Há pouco mais de três anos, publiquei uma crônica sobre um embate atemporal, porque profundamente humano. Abria o texto, falando de um amigo, que à época chegava aos 30 anos, um tanto desiludido. Em uma mesa de bar, todo sério, compenetrado mesmo, disparou na lata, com os olhos tristonhos: “Acho tão bonito isso de ser romântico. Mas hoje em dia não dá mais, não. Ficou cafona.” Ri, com um misto de empatia e incredulidade, mas procurei dissimular essa reação.
O tom quase solene, porém, algo hesitante e desacorçoado do rapaz, me fez parar para pensar. Embora a toada definitiva, sem esperanças até, de suas palavras me fizessem cócegas por dentro, eu soube manter o semblante sério, em respeito à dor que parecia movê-lo. Não estava a duvidar dele, ou do fatalismo contido em suas palavras, mas da sua tentativa, por meio da racionalidade forjada em seu discurso, de querer se vacinar contra algo sobre o qual nenhum de nós tem lá muito controle.
Por isso revisito meu próprio texto. Esse mesmo amigo, soube por estes dias, hoje está feliz, vivendo um grande amor do outro lado do continente sul-americano, no Chile. Mordeu, felizmente, a própria língua. Seu ceticismo, e uma certa ironia que sempre o acompanhavam, parecem ter se dissolvido nas águas do Oceano Pacífico.
Está certo, como já disse no meu texto da época, o romantismo, como forma de enxergar o mundo, pode ser uma espécie de atalho quase infalível para uma derrapada já na primeira curva da estrada de Santos, ou para Valparaíso. E continuo defendendo a tese de que o cinismo, a ironia e a contenção dos sentimentos parecem estar mesmo no topo da lista do manual de instruções daqueles que desejam um voo sem as turbulências da pessoalidade e do risco. Há quem prefira viver a vida assim mesmo, sem aventuras, em velocidade de cruzeiro. Seguro de que chegará incólume ao destino. Mas quase sempre não chegam a lugar algum.
Essa receita parece ser possível de ser concretizada aos olhos dos que desejam “se poupar” de dissabores e contrariedades, seja lá o que isso queira dizer na prática. Mas também há quem seja sentimental. Não por escolha, mas por vocação.
Por isso revisito meu próprio texto. Esse mesmo amigo, soube por estes dias, hoje está feliz, vivendo um grande amor do outro lado do continente sul americano, no Chile. Mordeu, felizmente, a própria língua. Seu ceticismo, e uma certa ironia que sempre o acompanhavam, parecem ter se dissolvido nas águas do Oceano Pacífico.
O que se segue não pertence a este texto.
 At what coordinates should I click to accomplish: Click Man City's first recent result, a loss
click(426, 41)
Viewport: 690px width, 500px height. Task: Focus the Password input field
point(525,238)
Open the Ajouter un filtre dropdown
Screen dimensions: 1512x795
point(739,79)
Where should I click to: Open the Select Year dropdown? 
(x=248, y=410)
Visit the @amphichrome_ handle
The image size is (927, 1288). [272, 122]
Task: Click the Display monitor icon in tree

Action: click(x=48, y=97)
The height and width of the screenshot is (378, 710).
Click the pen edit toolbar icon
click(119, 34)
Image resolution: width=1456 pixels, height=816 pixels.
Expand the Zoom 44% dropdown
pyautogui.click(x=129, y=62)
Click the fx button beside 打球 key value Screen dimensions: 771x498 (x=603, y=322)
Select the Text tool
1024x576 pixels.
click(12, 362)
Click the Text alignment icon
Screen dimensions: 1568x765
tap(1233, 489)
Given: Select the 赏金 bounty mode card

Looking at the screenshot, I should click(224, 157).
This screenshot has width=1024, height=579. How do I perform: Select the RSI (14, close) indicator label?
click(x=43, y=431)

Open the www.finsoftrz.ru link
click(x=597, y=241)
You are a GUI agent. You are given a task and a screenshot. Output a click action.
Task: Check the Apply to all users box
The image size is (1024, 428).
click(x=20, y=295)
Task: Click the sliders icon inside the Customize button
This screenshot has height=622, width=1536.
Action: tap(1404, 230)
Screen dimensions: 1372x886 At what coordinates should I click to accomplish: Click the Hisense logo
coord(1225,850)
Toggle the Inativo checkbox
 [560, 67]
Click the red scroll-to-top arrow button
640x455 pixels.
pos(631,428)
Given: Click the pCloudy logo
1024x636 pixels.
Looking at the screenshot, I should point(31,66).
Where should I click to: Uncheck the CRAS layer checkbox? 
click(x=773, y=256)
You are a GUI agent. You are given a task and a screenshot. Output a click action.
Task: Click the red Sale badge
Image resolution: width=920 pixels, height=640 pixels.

Fazer uma tempestade caber em um copo d’água, ou transportar um elefante, asiático ou africano, no interior de um fusca, são, repito com as mesmas palavras de meu texto, missões impossíveis para o sentimental. Assim como convencê-lo a adequar o turbilhão emocional, o arrebatamento em que vive, à cadência morna e monocórdia de uma realidade regida pela razão – não me entendam mal, não estou aqui a proferir um discurso em defesa de um ser em constante estado de autoengano, desprovido de bússolas, mas de alguém cujo Norte é, por natureza, sensível. E meu amigo, cético e descrente que era, agora, do alto de seus 33 anos, concorda comigo.
Talvez por isso que seja tão difícil para uma pessoa que se defende do mundo por meio do ceticismo e da ironia suportar os revezes do convívio com o sentimental, mais sujeito às chuvas e às trovoadas da realidade, e que, por vezes, até busca essas intempéries para encontrar um certo sentido na vida. Por mais que se disfarce, e oculte de muitos essa sua condição.
O irônico e o sentimental não são seres, necessariamente, incompatíveis, e às vezes, até por conta dos contrastes, das diferenças que os separam, acabam fazendo bem um ao outro. Equilíbrio de forças, isso se chama. Sem falar naqueles – e não são poucos – que sofrem de uma certa bipolaridade, e oscilam entre a passionalidade e a razão, por vezes no mesmo dia.
Se ser romântico ficou cafona ou não, isso eu já não sei, ou nunca soube, mas suspeito de que duvidar do amor também seja. Lá do Chile, ele me pergunta, em uma mensagem inbox, no Facebook, quando lhe conto que vou revisitar o texto que escrevi sobre ele:“Eu disse isso mesmo? Credo!”.
De novo, eu rio. Agora de felicidade, por ele e por mim. Talvez eu seja um dos últimos românticos, dos litorais desse Oceano Atlântico.